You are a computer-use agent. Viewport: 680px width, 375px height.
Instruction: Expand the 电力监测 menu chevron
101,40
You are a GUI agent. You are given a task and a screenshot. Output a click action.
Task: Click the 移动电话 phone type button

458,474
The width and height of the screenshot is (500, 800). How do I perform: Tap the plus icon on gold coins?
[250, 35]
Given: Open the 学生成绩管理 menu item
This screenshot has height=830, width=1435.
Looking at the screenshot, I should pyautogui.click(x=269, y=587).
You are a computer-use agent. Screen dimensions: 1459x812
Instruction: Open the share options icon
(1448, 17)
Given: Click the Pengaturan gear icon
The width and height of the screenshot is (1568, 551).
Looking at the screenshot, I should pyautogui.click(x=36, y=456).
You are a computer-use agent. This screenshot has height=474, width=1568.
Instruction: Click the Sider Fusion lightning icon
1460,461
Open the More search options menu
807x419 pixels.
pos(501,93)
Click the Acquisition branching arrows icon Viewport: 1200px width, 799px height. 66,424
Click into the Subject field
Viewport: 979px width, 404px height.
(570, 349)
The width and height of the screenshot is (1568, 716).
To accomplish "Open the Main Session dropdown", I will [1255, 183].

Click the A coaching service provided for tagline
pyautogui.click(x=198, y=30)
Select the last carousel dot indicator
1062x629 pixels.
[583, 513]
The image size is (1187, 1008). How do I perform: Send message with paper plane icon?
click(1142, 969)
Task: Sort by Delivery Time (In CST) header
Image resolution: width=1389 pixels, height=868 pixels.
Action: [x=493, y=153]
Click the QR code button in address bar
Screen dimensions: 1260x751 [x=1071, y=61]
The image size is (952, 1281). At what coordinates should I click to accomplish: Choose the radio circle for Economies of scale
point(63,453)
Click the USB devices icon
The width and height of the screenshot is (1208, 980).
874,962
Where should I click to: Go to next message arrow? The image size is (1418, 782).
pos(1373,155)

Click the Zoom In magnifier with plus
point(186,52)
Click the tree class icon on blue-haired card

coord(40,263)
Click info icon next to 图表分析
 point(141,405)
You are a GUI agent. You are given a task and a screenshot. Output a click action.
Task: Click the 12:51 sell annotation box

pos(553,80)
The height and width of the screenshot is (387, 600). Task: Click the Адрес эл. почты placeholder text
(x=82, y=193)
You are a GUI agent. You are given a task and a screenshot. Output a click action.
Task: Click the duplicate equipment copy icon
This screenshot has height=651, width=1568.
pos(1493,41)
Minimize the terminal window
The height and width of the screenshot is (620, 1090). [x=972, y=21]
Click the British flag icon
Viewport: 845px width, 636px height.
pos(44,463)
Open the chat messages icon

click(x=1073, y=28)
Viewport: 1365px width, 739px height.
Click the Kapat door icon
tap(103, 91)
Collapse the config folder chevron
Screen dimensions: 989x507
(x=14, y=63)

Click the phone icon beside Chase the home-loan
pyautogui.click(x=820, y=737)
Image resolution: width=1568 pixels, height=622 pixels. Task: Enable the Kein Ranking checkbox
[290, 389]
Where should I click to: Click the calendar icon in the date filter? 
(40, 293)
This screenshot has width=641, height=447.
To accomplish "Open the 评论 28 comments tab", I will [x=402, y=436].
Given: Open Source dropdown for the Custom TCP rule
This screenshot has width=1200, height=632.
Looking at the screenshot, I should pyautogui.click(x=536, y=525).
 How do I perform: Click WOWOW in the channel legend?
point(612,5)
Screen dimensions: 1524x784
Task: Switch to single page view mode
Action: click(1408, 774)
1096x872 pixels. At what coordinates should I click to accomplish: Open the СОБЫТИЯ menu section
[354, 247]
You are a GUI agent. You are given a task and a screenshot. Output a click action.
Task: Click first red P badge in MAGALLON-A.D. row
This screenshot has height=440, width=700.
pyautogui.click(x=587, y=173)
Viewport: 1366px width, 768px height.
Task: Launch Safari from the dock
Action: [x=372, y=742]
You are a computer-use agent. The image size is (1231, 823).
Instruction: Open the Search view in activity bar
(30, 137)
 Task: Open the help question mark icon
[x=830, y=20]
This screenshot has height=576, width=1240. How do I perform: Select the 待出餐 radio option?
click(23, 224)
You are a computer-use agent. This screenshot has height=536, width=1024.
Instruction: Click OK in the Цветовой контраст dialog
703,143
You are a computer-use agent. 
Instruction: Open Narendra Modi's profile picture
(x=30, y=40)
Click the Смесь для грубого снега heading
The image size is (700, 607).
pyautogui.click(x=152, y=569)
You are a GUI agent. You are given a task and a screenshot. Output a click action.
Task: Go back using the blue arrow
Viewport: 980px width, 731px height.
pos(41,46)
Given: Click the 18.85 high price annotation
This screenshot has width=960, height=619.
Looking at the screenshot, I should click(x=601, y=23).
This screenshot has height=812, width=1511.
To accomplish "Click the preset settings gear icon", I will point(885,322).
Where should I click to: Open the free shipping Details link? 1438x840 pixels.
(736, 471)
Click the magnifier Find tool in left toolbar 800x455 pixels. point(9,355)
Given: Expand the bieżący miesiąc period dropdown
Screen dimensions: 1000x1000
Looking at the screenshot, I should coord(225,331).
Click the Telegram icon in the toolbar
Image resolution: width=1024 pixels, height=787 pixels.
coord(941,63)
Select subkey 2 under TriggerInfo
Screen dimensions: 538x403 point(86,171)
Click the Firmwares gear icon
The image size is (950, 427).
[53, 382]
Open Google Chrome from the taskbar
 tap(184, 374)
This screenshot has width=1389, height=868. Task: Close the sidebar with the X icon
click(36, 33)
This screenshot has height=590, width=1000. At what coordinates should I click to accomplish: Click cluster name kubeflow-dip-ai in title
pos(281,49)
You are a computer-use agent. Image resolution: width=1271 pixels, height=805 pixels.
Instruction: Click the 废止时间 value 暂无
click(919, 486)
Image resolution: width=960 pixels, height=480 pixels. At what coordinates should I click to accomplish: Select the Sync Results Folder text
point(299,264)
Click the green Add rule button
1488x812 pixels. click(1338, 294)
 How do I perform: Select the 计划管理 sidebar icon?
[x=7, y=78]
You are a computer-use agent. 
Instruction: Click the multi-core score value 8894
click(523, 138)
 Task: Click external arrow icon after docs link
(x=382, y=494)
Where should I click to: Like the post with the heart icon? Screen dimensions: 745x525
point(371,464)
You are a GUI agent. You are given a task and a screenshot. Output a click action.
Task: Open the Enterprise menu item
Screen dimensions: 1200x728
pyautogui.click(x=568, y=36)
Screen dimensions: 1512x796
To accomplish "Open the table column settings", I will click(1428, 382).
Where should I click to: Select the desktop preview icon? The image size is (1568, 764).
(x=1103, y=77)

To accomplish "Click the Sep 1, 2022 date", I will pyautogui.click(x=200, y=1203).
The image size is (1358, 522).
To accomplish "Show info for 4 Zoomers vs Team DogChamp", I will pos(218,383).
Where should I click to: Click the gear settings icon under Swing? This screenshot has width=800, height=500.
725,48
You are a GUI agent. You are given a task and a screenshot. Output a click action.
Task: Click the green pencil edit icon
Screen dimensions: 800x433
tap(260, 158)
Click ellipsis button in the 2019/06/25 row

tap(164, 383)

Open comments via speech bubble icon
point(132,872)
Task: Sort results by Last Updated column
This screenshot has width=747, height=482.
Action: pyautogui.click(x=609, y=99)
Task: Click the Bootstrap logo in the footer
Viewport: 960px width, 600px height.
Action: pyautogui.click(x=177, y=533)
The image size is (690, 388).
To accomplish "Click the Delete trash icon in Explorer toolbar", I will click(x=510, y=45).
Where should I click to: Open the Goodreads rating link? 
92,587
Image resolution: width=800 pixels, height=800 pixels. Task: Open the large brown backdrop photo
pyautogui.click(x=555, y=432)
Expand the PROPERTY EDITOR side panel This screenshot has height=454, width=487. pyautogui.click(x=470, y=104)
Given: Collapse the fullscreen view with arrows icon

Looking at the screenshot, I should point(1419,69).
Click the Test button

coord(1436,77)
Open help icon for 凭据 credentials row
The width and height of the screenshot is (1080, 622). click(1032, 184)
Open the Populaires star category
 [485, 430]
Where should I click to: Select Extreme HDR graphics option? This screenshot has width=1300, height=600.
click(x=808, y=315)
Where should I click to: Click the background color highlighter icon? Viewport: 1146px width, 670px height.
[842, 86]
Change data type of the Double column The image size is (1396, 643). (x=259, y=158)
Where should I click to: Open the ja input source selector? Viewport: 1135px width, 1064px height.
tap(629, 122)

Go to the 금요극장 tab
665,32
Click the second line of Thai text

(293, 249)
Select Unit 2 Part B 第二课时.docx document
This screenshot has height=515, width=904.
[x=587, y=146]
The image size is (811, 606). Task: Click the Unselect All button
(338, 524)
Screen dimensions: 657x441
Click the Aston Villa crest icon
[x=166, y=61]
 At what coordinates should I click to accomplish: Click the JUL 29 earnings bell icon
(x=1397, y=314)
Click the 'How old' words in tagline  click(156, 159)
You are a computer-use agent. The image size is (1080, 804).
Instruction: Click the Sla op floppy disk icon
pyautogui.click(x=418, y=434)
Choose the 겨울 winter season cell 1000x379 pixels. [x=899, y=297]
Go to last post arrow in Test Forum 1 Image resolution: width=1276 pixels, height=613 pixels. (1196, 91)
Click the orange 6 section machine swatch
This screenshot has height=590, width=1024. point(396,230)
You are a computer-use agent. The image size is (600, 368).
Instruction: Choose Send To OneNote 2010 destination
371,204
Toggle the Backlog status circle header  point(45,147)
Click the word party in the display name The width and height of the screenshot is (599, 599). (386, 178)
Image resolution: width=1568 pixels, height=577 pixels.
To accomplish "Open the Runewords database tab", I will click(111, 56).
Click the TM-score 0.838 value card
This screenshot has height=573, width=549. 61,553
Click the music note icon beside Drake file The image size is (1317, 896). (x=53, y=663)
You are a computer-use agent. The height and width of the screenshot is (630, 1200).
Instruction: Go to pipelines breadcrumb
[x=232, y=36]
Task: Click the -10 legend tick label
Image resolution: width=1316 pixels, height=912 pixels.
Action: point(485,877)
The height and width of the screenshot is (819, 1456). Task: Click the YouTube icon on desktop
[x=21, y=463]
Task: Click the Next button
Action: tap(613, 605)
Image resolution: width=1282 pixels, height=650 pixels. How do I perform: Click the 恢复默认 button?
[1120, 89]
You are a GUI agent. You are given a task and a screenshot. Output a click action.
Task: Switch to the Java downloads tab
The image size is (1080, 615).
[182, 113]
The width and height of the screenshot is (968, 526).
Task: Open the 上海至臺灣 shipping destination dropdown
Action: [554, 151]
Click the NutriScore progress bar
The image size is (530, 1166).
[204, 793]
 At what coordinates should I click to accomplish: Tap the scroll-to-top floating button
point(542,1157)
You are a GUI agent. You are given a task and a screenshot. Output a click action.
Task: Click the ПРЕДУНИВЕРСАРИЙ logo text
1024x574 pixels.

^^^^^^^^

Your answer should consist of each line above in which "Sort" appears.

Task: Sort by Delivery Time (In CST) header
Task: Sort results by Last Updated column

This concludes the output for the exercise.